(Dataset entries)
BEGIN
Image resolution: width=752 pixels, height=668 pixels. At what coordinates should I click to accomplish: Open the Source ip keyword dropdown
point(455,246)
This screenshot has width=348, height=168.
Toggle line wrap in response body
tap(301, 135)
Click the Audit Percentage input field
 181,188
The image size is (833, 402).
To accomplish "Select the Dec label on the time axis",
END
BEGIN
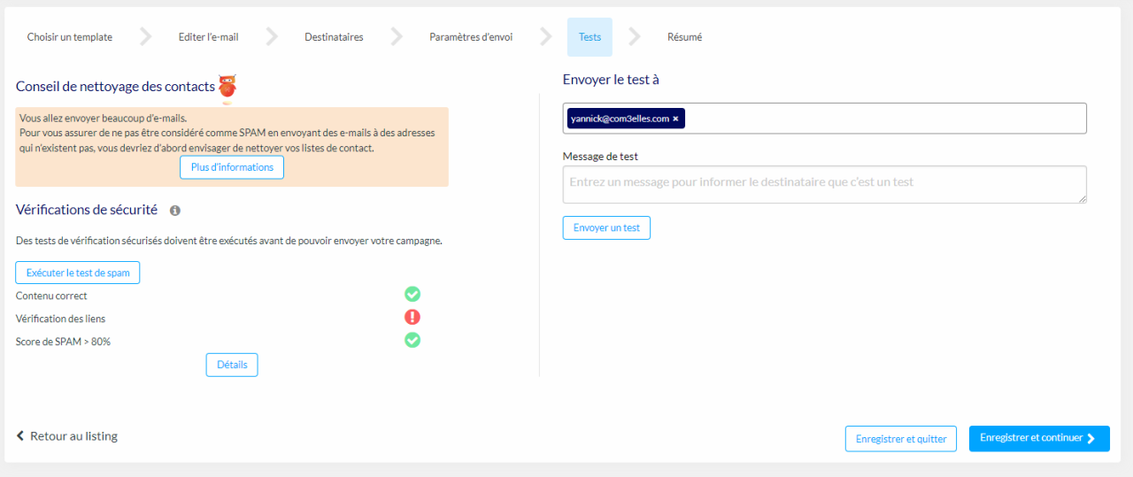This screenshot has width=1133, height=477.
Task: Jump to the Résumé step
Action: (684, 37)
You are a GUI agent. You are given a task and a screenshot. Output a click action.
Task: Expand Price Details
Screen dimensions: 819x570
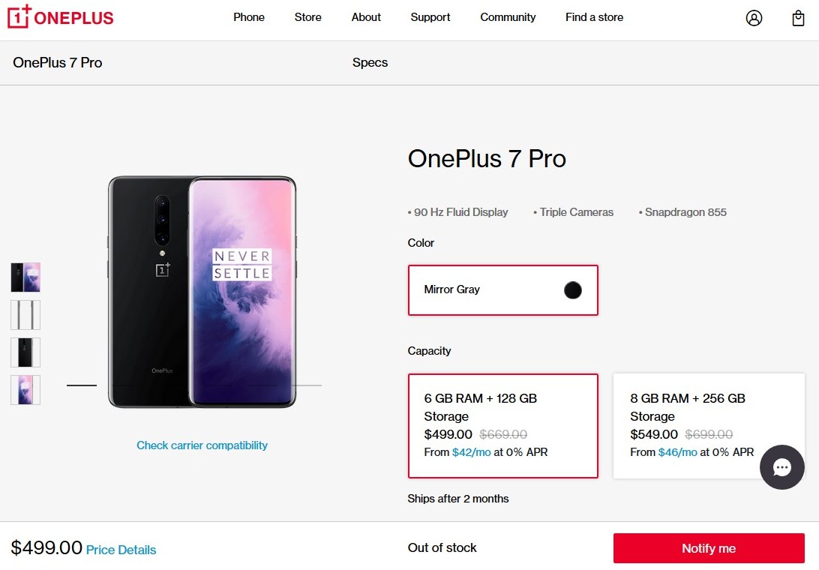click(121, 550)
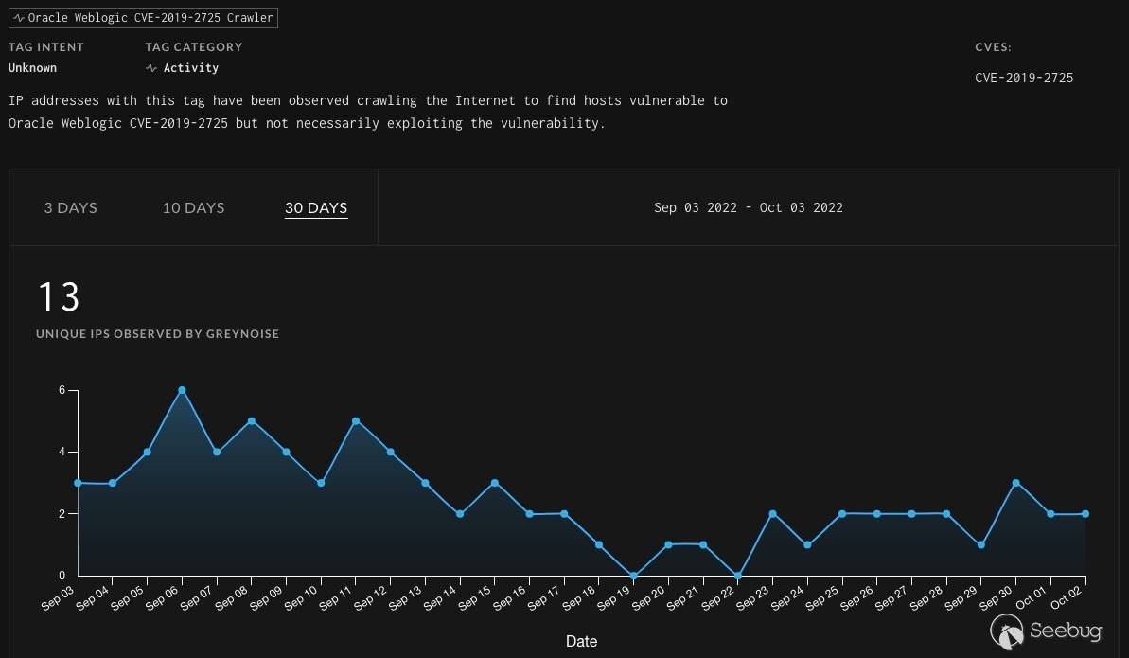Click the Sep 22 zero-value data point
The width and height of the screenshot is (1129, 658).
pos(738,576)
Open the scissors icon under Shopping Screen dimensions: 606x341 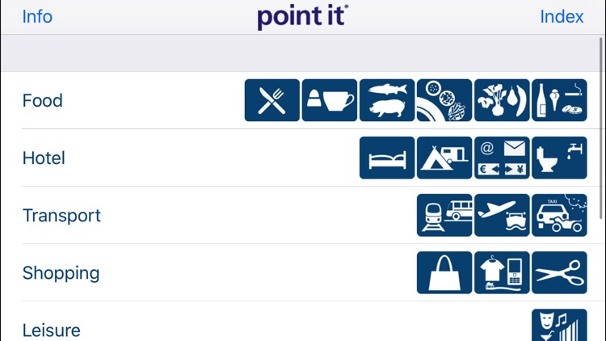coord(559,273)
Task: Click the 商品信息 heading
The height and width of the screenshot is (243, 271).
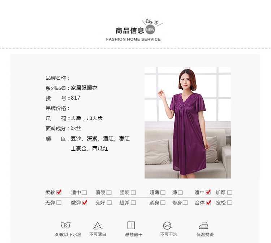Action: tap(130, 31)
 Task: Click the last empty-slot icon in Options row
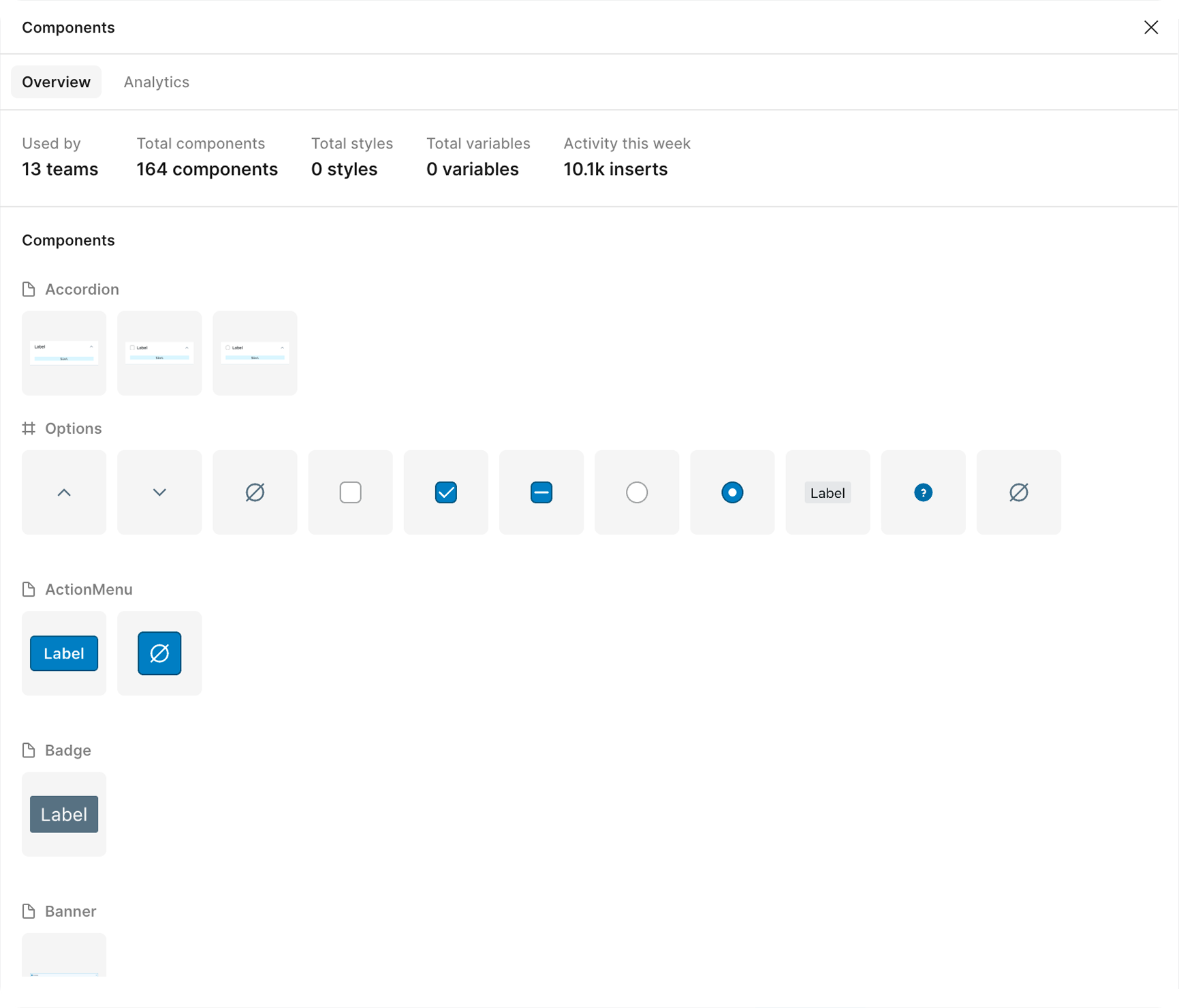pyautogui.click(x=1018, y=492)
END
Task directions: Reproduce, word for word and in full, only the lines above that start at the line with "Click the Audit Percentage input field" and run through the line with "the Dec label", both ends included.

Expected answer:
Click the Audit Percentage input field
 181,188
The image size is (833, 402).
To accomplish "Select the Dec label on the time axis",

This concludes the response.